Efektem będzie uzyskanie wyzwalającego daru mentalnej przestrzeni, dzięki której będziemy mogli zadać sobie pytanie: „W jaki sposób inni ludzie (a nawet samo życie) mogą różnić się od naszego ustawienia domyślnego, przez które koncentrujemy się na sobie?”. Wallace jest wolny na tyle, by zajrzeć w głąb siebie i zadać sobie pytanie, czy na przykład kobieta, która irytuje go od trzech dni, krzycząc na swoje dziecko, być może „nie śpi już trzy noce z rzędu, trzymając dłoń umierającego na raka męża”23. W takim przypadku krzyk byłby bardziej zrozumiały.
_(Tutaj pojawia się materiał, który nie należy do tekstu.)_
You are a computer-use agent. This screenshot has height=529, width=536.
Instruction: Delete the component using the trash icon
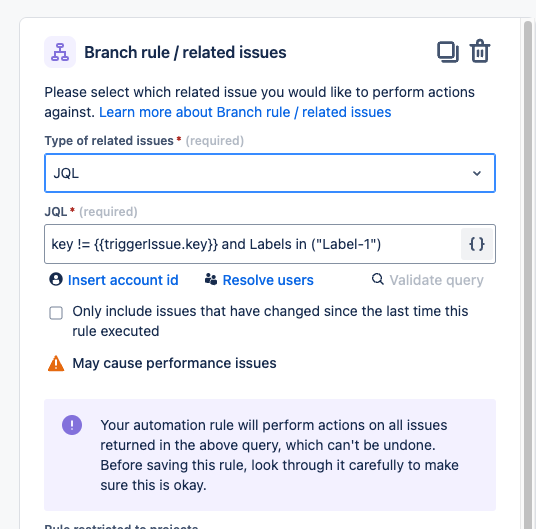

Musimy kultywować zwyczaj bycia świadomym naszych pojawiających się myśli i wybierania tych, które faktycznie zasługują na uwagę. Gdy jesteśmy w stanie pokonać lub zmienić ustawienia domyślne głęboko zakorzenionego egocentryzmu, możemy także poszerzyć zdolność kwestionowania własnego myślenia.

Ostatecznie Wallace nie proponuje skutecznego leku na ludzkie problemy. Wskazuje jednak dobry kierunek – łaskę modlitwy. „Nie istnieje coś takiego jak brak modlitwy. Każdy się modli. Jedynym wyborem jest, coczcimy. Istotnym powodem wyboru jakiegoś bóstwa lub duchowej rzeczywistości, którą postanawiamy czcić, czy będzie to Jezus Chrystus lub Allah, czy też bogini-matka związana z kultem Wicca, czy […] nienaruszalny zestaw zasad etycznych – jest fakt, że właściwie wszystko inne pożre cię żywcem”24. Rozumowanie Wallace’a staje się jednak niejasne, gdy radzi wybrać „jakieś bóstwo lub duchową rzeczywistość”, by uniknąć niebezpiecznych konsekwencji braku takiego wyboru. To coś w stylu zakładu Pas­cala, z którego uszło powietrze.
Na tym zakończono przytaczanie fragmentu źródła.